系统地减弱DNA靶向活性可以在细菌中实现CRISPR驱动的编辑，从而大大提高菌落计数，甚至增加精确基因组编辑的频率。维尔茨堡亥姆霍兹研究所(HIRI)与不伦瑞克亥姆霍兹感染研究中心(HZI)合作进行的一项研究表明了这一点。研究结果今天发表在《自然通讯》杂志上。

对细菌进行基因操纵的能力一直是探索微生物世界的关键。基因组编辑对于开发新抗生素和利用细菌作为化学品、材料和治疗方法可持续生产的微型工厂至关重要。基于CRISPR“基因剪刀”的工具已被证明在这方面很有帮助，可以快速、简单和可靠地在不同细菌中创建编辑。

通用技术需要CRISPR核糖核酸(crRNA)作为“向导RNA”。它有助于检测基因组的某些区域以进行靶向DNA切割。参与同源重组的蛋白质-染色体之间交换遗传物质的自然过程-随后编织设计好的“修复模板”DNA，以创建编辑的链序列。

打破绊脚石

在目前的研究中，维尔茨堡亥姆霍兹基于RNA的感染研究所(HIRI)的研究人员与不伦瑞克的亥姆霍兹感染研究中心(HZI)合作，解决了细菌基因组编辑的核心挑战。

“基于CRISPR的基因组编辑已经成为一种常见的分子技术，但有一个明显的绊脚石，”领导这项研究的HIRI部门负责人ChaseBeisel说。“在指数增长期间，细菌在一个细胞周期中多次启动基因组复制，以跟上细胞分裂的步伐。通过有效地切割DNA，CRISPR导致细胞过早死亡。因此，编辑需要高效的重组和高转化效率，这在大多数细菌菌株中是不具备的，包括与人类疾病和工业生物技术相关的菌株，“Beisel解释说。

一个看似矛盾的概念

维尔茨堡亥姆霍兹研究所Beisel实验室的博士后DaphneCollias是该研究的第一作者。在描述研究结果的背景时，她说：“我们发现减弱CRISPR的切割活性将允许细胞使用提供的同源重组模板修复切割的DNA。因此，我们可以驱动同源重组并获得更多存活的细胞。

研究人员还开发了一套可以拉回活性的方法，包括使用不同格式的引导RNA来指导Cas9蛋白的切割，使用切割效率较低的Cas9版本，减少引导RNA表达，在引导RNA上引入干扰结构，以及突变用于寻找其DNA靶标的引导RNA中的序列。

“我们称修饰的向导RNA为'减毒向导RNA'或atgRNA，代表了实现CRISPR驱动编辑的灵活方法，”Collias报道。
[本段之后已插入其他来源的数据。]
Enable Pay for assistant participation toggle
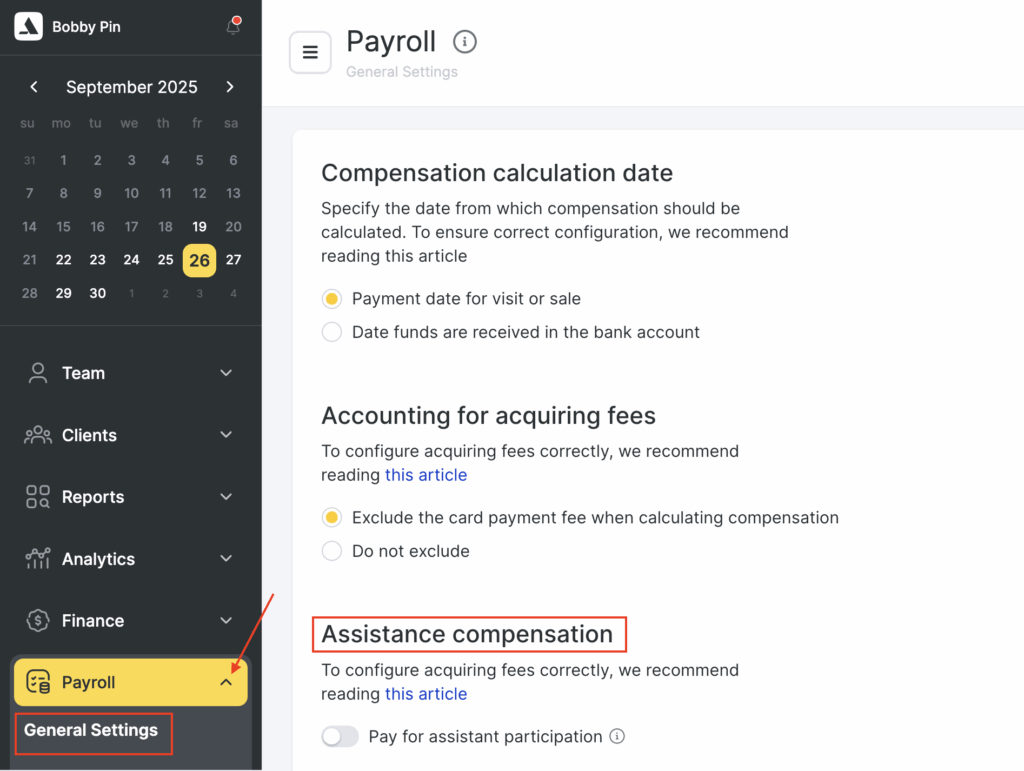Viewport: 1024px width, 771px height. tap(340, 737)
“并非每种方法都能推动编辑，尽管我们通常可以为每种编辑设置找到至少一个。”

未来影响

作为原理验证，Beisel实验室与HZI部门负责人TillStrowig及其实验室合作，以加强对不同克雷伯氏菌菌株的编辑。使用多药耐药菌株，他们利用编辑来逆转对抗生素氨苄青霉素的耐药性。

新的编辑方法可以推进与人类健康有关的细菌的基础研究。编辑过的细菌也可以用作治疗性益生菌或作为未来治疗剂的生产宿主。